荧光是当前被生物学广泛利用的工具。荧光作为信号探针被长期利用来观察细胞生物的各个层次,从分子、到组织直至完整的器官。荧光显微成像曾极度地改变了细胞和分子生物的研究。传统的荧光显微成像信号由单光子激发线性物理过程产生,利用共聚焦显微成像系统实现。TPEF成像利用1931年Maria Goppert-Mayer的量子理论,即相同能量的两个光子和一个分子作用,产生相当于具有双倍能量的一个短波长光子的吸收所产生的激发。如果被激发的分子发荧光,它能发射单个荧光光子,效果就如同该分子是被一个高能量的光子激发一样(即单光子激发荧光)。1990年,Denk等首次将TPEF现象应用在活细胞成像中。与传统的基于单光子与物质相互作用的线性荧光共聚焦显微成像相比,TPEF具有如下成像优势:
(a)可实现清晰的光学3D断层。单光子成像的吸收发生在整个聚焦激发光锥范围内,引起整个激发光锥范围内的激发。而TPEF由于依赖于两个光子在焦平面的同时吸收,非聚焦平面发生的概率极小,因此通过物镜聚焦的光在空间上的作用受限于焦点周围,实现自动光学3D断层成像,同时最大程度地降低了焦平面外的光损伤,有利于组织的长时间成像。

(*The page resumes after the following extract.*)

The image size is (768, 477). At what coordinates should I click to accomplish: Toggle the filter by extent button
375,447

(b)成像深度深。对于普遍使用的荧光标记物,多光子吸收多发生在近红外长波长范围内(700-1000nm)。由于采用低能量的长波长激发光源,这使得光在具有强散射特性的生物组织中的穿透深度大大增加(散射随着波长的增加呈四次方衰减)。TPEF在活体组织中的成像深度理论上可达到500微米。由于大多数组织缺乏明显的内源性长波长单光子吸收体,长波长的使用也同样引起组织较小的光致毒性。
(c)具有高的组织横向分辨率(分辨精度为1-2um),达到亚细胞级分辨精度。
另一方面,相较于传统的有机小分子染料、有机蛋白如绿色荧光蛋白(GFP),纳米技术的近期发展为生物医学光学成像提供了大量强且具有稳定荧光的纳米材料,如(i)由II/IV和III/V族半导体元素形成的半导体量子点,无机硅纳米粒子,金属纳米粒子,碳纳米粒子,镧系或稀土掺杂上转换纳米粒子等具有尺寸依赖光学和物理化学特性的纳米晶体色团;(ii)具有尺寸依赖光学特性的其它非晶体纳米粒子等。

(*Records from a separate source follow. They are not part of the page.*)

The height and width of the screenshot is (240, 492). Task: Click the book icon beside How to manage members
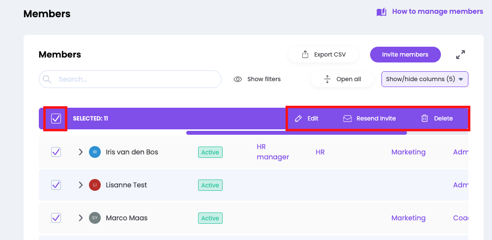pos(381,12)
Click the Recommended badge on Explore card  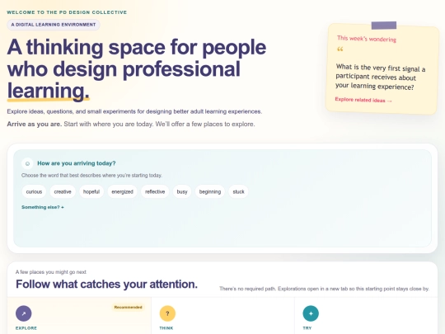[128, 308]
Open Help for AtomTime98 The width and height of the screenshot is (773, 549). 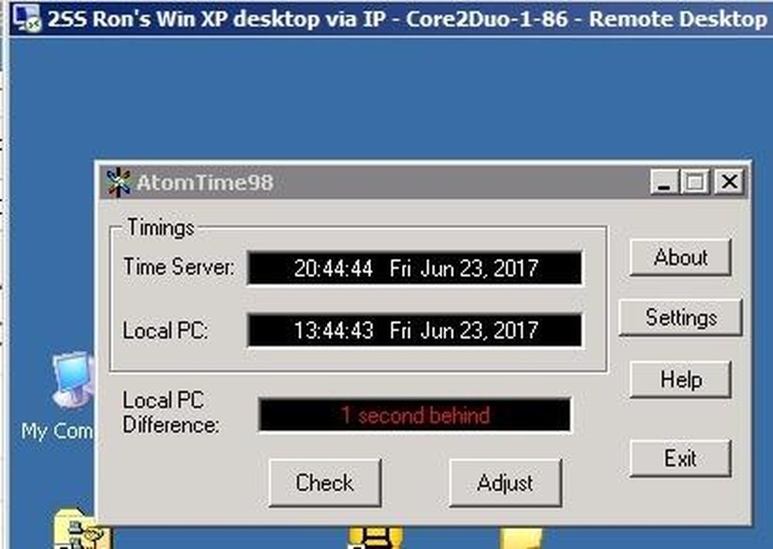(x=680, y=380)
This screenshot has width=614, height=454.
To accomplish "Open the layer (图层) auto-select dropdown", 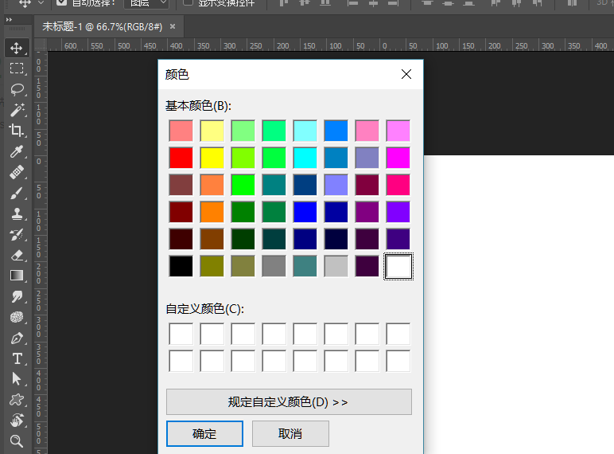I will click(x=149, y=3).
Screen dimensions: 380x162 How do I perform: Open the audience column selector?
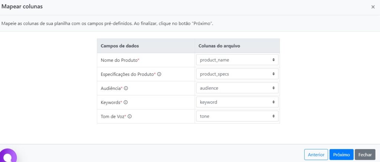(x=237, y=88)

其中,量子点是二十世纪九十年代提出的新概念。量子点是三维空间尺寸均在纳米级别的准零维粒子(常常是半导体材料),此时其导带电子、价带空穴及激子受限于三维空间尺寸内,使得连续的能带结构变成具有分子特性的分离的量子化能级结构,产生量子效应。量子效应的最典型标志是尺寸及成分依赖的光电特性。例如,不同大小的CdSe纳米晶体对应不同大小的带隙,光致发光(PL)效应将产生波长(颜色)变化的荧光。PL是物质吸收光子(或电磁波)后重新辐射出光子(或电磁波)的过程。半导体量子点独特和有趣的光学及电子特性,在过去的三十年间吸引了人们浓厚的兴趣并得以广泛应用。与传统的荧光团相比,半导体量子点具有强的光化学稳定性,从紫外到近红外的宽泛的激发波长范围,窄的、可调的对称发射光谱,高的双光子吸收截面,以及易于与表面反应物包括生物分子功能化修饰的特性,被认为在单分子水平研究细胞内过程,高精度细胞成像,长时间活体观察细胞迁移,肿瘤靶向及诊断等生物医学成像领域具有深远的潜在应用前景。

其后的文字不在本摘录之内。